Adan Sabir, uma jovem cristã de 19 anos de Faisalabad, no Paquistão, está vivendo um pesadelo que nenhuma jovem deveria jamais ter que enfrentar.
Apesar de ter conquistado sua liberdade legal há meses, ela e sua família estão atualmente escondidas, fugindo de um homem que se recusa a aceitar a lei.
O problema começou em 3 de julho de 2025, quando um homem chamado Usman Ali supostamente sequestrou Sabir à mão armada. Isso aconteceu depois que ela já havia rejeitado seu pedido de casamento. Para encobrir seus rastros, Ali apresentou uma certidão de casamento falsificada no tribunal, alegando que Sabir havia se convertido ao Islã e se casado com ele por livre e espontânea vontade.
Durante a primeira audiência em agosto, Sabir permaneceu em silêncio. Sua família explicou que isso não se devia à sua concordância, mas sim ao fato de Ali tê-la ameaçado de morte, assim como seus pais e seu irmão, caso ela se manifestasse contra ele. Devido a esse silêncio forçado, o juiz permitiu que Ali a levasse para casa.
A família Sabir recusou-se a ceder. Recorreram ao Tribunal Superior de Lahore em setembro de 2025. Após analisar as provas de ameaças e coerção, o Tribunal Superior finalmente ordenou o retorno de Sabir à sua família. Em novembro de 2025, o tribunal aceitou o pedido de divórcio e parecia que Sabir estava finalmente em segurança.

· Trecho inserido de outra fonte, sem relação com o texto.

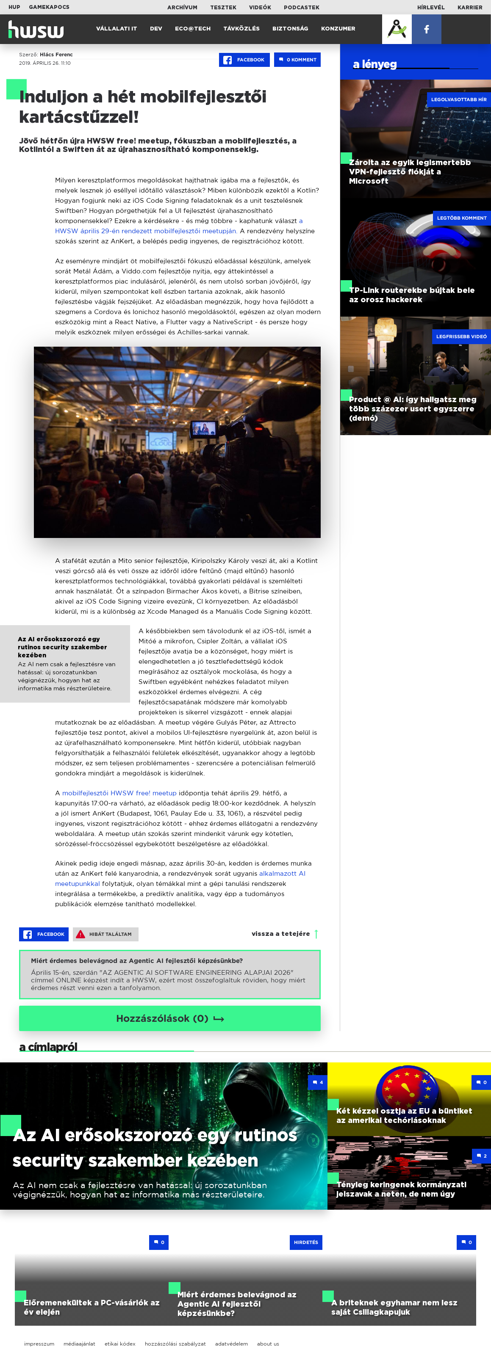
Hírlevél (431, 7)
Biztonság (290, 29)
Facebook (244, 60)
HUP (14, 7)
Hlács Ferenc (56, 54)
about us (268, 1343)
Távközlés (241, 29)
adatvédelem (231, 1343)
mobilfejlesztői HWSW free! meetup (119, 793)
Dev (156, 29)
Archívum (182, 7)
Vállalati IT (116, 29)
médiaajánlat (79, 1343)
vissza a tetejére (281, 934)
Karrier (470, 7)
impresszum (39, 1343)
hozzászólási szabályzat (175, 1343)
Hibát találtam (104, 934)
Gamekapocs (49, 7)
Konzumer (338, 29)
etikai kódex (120, 1343)
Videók (260, 7)
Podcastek (301, 7)
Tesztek (223, 7)
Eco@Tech (193, 29)
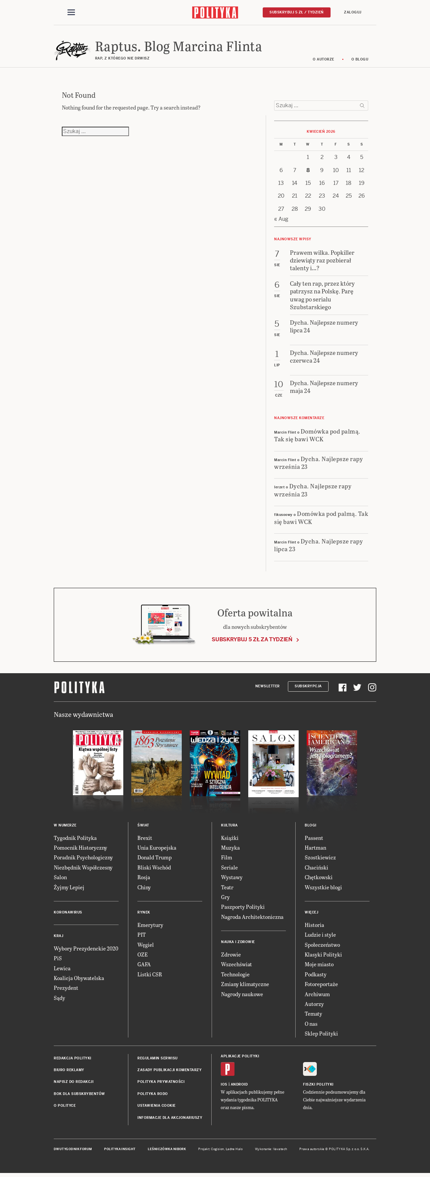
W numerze (65, 827)
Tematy (313, 1015)
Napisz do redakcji (73, 1084)
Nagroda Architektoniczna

Infelizmente, a paz não durou.
Em busca de segurança
Após Sabir ficar noivo de um homem cristão, Ali iniciou uma campanha de terror. Em 20 de abril, ele teria disparado tiros contra a casa da família em Jaranwala.
Desde então, a família tem se mudado de um lugar para outro a cada poucos dias para sobreviver. A mãe de Sabir, Afasn Sabir, disse que o trauma é profundo.
“Adan fica em silêncio o dia todo e, à noite, acorda tremendo e nos pede para rezar”, disse ela. “Usman continua nos ameaçando, dizendo que se a levou uma vez, pode levá-la de novo, e desta vez não a deixará escapar.”
A família está desesperadamente em busca de ajuda. Eles querem registrar uma queixa por assédio cibernético porque Ali está usando meios digitais para rastreá-los e ameaçá-los, mas precisam de proteção e de uma investigação policial adequada para prosseguir com o caso.
A conversão forçada continua sendo a forma mais fundamental de perseguição aos cristãos no Paquistão. Desde a decisão do Tribunal Constitucional Federal no caso Maria Shahbaz, em abril passado, houve um aumento acentuado nesses incidentes.
“Oramos pela proteção e segurança de nossas irmãs e filhas cristãs”, disse um funcionário da International Christian Concern (ICC). “Oramos pela ressurreição da justiça para a família Sabir e muitas outras, uma justiça que traga vida e paz de volta àqueles que sofrem nas sombras.”